Landscape has changed. FTA LIVE viewership declines more and more every hour as the night goes on after 8.30. We all know why. Reality over runs. People now like to watch scripted content commercial free (BVOD and streaming) networks have played funny with over runs and constantly bumping shows. No one knows what to expect anymore, nothing is reliable. Can anyone actually name a stable 9.30 show or slot across a network? I can’t.

Having a stripped show at 9.30 every night creates appointment viewing across the week. And leaves 7.30-9.30 to be programmed nightly and focused upon. Bookended by a daily fixture at 7 (Home and Away) and another bookend at 9:30 (The Latest)
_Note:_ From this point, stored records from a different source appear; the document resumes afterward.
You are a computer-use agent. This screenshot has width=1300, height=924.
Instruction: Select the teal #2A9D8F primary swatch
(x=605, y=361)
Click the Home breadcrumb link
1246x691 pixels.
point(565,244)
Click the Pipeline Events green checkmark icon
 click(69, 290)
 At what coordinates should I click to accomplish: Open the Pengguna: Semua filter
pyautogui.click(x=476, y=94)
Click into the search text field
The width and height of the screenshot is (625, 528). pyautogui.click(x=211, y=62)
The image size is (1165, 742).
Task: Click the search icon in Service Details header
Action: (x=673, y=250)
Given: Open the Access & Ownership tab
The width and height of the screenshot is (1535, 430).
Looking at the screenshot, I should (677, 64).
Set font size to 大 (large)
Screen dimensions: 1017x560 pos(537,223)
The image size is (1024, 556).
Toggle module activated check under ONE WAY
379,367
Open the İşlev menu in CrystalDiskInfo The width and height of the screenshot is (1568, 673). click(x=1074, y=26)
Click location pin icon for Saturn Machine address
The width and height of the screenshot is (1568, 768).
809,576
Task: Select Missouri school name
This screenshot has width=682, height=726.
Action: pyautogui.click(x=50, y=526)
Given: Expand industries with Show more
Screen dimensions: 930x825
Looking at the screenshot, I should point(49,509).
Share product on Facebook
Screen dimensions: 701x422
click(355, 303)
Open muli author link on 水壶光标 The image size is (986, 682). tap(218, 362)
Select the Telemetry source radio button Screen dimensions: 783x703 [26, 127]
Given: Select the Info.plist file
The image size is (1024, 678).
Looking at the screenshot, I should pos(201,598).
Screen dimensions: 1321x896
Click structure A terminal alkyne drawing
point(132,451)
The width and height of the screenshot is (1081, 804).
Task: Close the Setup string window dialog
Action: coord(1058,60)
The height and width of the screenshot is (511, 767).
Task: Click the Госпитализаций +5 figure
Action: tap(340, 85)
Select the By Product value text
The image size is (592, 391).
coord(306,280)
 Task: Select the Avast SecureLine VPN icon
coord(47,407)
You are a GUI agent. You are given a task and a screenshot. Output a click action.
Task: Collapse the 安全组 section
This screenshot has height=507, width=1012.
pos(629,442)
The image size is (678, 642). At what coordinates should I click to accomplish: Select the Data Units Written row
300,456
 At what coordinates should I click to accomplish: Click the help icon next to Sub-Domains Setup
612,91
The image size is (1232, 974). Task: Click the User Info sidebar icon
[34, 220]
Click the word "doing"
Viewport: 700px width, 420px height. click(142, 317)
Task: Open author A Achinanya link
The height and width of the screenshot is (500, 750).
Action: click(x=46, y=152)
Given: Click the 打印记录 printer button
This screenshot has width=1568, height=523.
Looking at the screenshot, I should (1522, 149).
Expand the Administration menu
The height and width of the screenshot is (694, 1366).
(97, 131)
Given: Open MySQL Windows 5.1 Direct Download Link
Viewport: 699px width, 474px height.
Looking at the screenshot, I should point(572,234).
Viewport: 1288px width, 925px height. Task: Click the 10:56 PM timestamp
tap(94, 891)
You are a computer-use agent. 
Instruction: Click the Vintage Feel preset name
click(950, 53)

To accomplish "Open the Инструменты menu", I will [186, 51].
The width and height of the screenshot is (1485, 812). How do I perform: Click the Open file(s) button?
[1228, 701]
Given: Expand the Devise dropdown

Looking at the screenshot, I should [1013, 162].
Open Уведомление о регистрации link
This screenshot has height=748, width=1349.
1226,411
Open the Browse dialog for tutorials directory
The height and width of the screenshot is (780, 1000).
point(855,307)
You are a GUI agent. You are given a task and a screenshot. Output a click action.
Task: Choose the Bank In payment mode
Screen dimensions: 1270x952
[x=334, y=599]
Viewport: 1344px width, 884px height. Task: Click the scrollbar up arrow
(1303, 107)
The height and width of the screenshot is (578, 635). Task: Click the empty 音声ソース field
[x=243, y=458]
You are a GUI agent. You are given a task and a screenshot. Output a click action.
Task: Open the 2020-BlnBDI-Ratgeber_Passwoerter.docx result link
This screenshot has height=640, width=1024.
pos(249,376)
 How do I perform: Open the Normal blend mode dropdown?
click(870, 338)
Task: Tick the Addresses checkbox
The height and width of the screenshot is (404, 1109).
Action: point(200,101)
A regular consistent show that viewers can rely on. Sunrise - been at the same time for 2 decades., 6pm news. Been there for ever. Home and away, ACA, Project, 10 News at 5, ABC News at 7 - when a news show or stripped show is programmed consistently at a regular time slot, growth and stability and consistency happens

There is also less marketing costs. Right now 7 must market, promote, produce promos for, buy airtime for, push on social media, generate publicity for, tweet for etc - 7 different shows. It’s a lot of muscle, money and budget. These 9.30 shows are getting - what - 200k - 300k, max? It’s spreading shrinking marketing budgets and resources across a third hour of primetime.

Having a regular daily news show daily at 9.30, a good show like The Latest, a solid brand, that you own, that defines you that requires little marketing muscle or effort or money.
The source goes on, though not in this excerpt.